Problem:
Copy nothing before the line containing "Archive this email". Reproduce that line and all that follow, exactly, through the end of the records.

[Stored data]
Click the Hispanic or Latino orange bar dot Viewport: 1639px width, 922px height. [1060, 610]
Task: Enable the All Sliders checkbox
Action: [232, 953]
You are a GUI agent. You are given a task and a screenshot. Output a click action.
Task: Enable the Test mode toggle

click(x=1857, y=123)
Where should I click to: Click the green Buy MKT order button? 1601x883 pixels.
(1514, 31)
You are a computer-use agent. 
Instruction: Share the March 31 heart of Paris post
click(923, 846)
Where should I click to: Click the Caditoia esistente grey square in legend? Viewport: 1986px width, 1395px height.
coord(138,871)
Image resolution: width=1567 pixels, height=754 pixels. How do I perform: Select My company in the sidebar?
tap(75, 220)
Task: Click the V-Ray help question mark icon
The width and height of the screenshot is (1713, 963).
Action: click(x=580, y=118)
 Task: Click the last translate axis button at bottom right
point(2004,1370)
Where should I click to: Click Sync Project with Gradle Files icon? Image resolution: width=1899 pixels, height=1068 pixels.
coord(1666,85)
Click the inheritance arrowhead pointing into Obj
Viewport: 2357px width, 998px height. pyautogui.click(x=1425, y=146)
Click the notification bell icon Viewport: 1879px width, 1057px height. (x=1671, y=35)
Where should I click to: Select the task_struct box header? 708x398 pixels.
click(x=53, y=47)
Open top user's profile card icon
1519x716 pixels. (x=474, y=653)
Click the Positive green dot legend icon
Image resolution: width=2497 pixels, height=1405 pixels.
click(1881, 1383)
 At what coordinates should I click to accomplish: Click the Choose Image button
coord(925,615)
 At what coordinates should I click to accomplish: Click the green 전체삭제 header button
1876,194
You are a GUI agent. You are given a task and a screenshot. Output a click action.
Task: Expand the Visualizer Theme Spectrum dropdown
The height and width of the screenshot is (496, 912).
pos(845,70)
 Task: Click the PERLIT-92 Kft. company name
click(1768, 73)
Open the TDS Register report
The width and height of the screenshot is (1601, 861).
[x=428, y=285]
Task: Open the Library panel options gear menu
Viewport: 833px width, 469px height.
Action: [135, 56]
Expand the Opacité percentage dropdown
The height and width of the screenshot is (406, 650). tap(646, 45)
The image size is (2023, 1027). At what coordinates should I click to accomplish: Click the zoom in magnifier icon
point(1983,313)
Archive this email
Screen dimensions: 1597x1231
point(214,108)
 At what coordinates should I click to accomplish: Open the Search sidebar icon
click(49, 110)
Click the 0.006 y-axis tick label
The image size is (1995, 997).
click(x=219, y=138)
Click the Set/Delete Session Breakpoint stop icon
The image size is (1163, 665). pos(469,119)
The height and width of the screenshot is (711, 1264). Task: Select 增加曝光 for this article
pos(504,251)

Problem solution:
Archive this email
Screen dimensions: 1597x1231
point(214,108)
 At what coordinates should I click to accomplish: Open the Search sidebar icon
click(49, 110)
Click the 0.006 y-axis tick label
The image size is (1995, 997).
click(x=219, y=138)
Click the Set/Delete Session Breakpoint stop icon
The image size is (1163, 665). pos(469,119)
The height and width of the screenshot is (711, 1264). Task: Select 增加曝光 for this article
pos(504,251)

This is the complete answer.